**Exercise directions:** Rewrite the lines below, replacing each "Instruction" with "Directive" and leaving everything else unchanged.

**Working data:**
'''

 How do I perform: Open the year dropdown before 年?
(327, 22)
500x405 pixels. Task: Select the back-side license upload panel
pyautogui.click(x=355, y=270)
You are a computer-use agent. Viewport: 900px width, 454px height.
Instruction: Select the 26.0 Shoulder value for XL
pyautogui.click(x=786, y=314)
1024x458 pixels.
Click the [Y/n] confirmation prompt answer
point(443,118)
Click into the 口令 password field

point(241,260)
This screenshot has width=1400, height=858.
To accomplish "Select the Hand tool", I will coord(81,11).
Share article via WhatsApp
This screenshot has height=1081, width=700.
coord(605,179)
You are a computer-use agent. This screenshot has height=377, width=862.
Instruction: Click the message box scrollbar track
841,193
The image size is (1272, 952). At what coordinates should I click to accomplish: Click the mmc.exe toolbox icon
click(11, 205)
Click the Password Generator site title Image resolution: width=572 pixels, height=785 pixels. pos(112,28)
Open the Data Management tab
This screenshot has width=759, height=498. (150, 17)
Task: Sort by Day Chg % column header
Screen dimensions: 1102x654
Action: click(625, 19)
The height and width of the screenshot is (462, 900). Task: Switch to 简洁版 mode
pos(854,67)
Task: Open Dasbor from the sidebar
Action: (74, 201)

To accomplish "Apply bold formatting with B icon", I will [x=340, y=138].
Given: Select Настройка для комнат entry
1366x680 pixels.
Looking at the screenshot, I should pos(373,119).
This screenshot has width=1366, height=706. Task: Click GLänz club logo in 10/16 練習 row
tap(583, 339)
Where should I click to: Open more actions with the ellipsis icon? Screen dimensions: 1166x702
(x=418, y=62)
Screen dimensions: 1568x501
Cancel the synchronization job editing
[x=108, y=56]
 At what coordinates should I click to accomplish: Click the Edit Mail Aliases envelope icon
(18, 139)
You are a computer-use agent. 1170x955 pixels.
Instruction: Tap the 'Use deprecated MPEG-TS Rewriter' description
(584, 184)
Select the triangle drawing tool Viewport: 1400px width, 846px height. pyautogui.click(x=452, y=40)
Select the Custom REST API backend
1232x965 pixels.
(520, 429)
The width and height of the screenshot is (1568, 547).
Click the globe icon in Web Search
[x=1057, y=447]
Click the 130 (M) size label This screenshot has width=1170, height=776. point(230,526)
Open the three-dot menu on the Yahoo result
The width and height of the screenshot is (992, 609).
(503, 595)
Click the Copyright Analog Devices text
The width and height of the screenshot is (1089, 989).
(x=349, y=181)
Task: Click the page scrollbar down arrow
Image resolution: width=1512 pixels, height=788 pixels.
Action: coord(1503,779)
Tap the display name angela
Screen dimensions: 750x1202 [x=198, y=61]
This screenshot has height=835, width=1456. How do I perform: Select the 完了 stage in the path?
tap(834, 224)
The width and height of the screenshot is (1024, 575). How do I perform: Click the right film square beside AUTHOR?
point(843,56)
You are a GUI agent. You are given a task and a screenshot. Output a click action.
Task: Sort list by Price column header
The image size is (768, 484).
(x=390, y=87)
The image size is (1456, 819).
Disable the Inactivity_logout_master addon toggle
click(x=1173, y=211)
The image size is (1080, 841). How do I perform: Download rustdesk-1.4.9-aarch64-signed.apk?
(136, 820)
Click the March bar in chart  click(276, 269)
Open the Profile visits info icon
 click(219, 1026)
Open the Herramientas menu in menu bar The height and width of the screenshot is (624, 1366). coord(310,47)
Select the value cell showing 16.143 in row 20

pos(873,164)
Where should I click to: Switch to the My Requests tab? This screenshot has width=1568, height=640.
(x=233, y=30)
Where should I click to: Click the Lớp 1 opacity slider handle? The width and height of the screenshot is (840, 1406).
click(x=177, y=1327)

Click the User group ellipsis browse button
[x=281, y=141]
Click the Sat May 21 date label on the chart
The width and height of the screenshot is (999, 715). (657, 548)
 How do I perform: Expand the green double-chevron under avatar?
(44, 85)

'''

**Exercise answer:**
 How do I perform: Open the year dropdown before 年?
(327, 22)
500x405 pixels. Task: Select the back-side license upload panel
pyautogui.click(x=355, y=270)
You are a computer-use agent. Viewport: 900px width, 454px height.
Directive: Select the 26.0 Shoulder value for XL
pyautogui.click(x=786, y=314)
1024x458 pixels.
Click the [Y/n] confirmation prompt answer
point(443,118)
Click into the 口令 password field

point(241,260)
This screenshot has width=1400, height=858.
To accomplish "Select the Hand tool", I will coord(81,11).
Share article via WhatsApp
This screenshot has height=1081, width=700.
coord(605,179)
You are a computer-use agent. This screenshot has height=377, width=862.
Directive: Click the message box scrollbar track
841,193
The image size is (1272, 952). At what coordinates should I click to accomplish: Click the mmc.exe toolbox icon
click(11, 205)
Click the Password Generator site title Image resolution: width=572 pixels, height=785 pixels. pos(112,28)
Open the Data Management tab
This screenshot has width=759, height=498. (150, 17)
Task: Sort by Day Chg % column header
Screen dimensions: 1102x654
Action: click(625, 19)
The height and width of the screenshot is (462, 900). Task: Switch to 简洁版 mode
pos(854,67)
Task: Open Dasbor from the sidebar
Action: (74, 201)

To accomplish "Apply bold formatting with B icon", I will [x=340, y=138].
Given: Select Настройка для комнат entry
1366x680 pixels.
Looking at the screenshot, I should pos(373,119).
This screenshot has width=1366, height=706. Task: Click GLänz club logo in 10/16 練習 row
tap(583, 339)
Where should I click to: Open more actions with the ellipsis icon? Screen dimensions: 1166x702
(x=418, y=62)
Screen dimensions: 1568x501
Cancel the synchronization job editing
[x=108, y=56]
 At what coordinates should I click to accomplish: Click the Edit Mail Aliases envelope icon
(18, 139)
You are a computer-use agent. 1170x955 pixels.
Directive: Tap the 'Use deprecated MPEG-TS Rewriter' description
(584, 184)
Select the triangle drawing tool Viewport: 1400px width, 846px height. pyautogui.click(x=452, y=40)
Select the Custom REST API backend
1232x965 pixels.
(520, 429)
The width and height of the screenshot is (1568, 547).
Click the globe icon in Web Search
[x=1057, y=447]
Click the 130 (M) size label This screenshot has width=1170, height=776. point(230,526)
Open the three-dot menu on the Yahoo result
The width and height of the screenshot is (992, 609).
(503, 595)
Click the Copyright Analog Devices text
The width and height of the screenshot is (1089, 989).
(x=349, y=181)
Task: Click the page scrollbar down arrow
Image resolution: width=1512 pixels, height=788 pixels.
Action: coord(1503,779)
Tap the display name angela
Screen dimensions: 750x1202 [x=198, y=61]
This screenshot has height=835, width=1456. How do I perform: Select the 完了 stage in the path?
tap(834, 224)
The width and height of the screenshot is (1024, 575). How do I perform: Click the right film square beside AUTHOR?
point(843,56)
You are a GUI agent. You are given a task and a screenshot. Output a click action.
Task: Sort list by Price column header
The image size is (768, 484).
(x=390, y=87)
The image size is (1456, 819).
Disable the Inactivity_logout_master addon toggle
click(x=1173, y=211)
The image size is (1080, 841). How do I perform: Download rustdesk-1.4.9-aarch64-signed.apk?
(136, 820)
Click the March bar in chart  click(276, 269)
Open the Profile visits info icon
 click(219, 1026)
Open the Herramientas menu in menu bar The height and width of the screenshot is (624, 1366). coord(310,47)
Select the value cell showing 16.143 in row 20

pos(873,164)
Where should I click to: Switch to the My Requests tab? This screenshot has width=1568, height=640.
(x=233, y=30)
Where should I click to: Click the Lớp 1 opacity slider handle? The width and height of the screenshot is (840, 1406).
click(x=177, y=1327)

Click the User group ellipsis browse button
[x=281, y=141]
Click the Sat May 21 date label on the chart
The width and height of the screenshot is (999, 715). (657, 548)
 How do I perform: Expand the green double-chevron under avatar?
(44, 85)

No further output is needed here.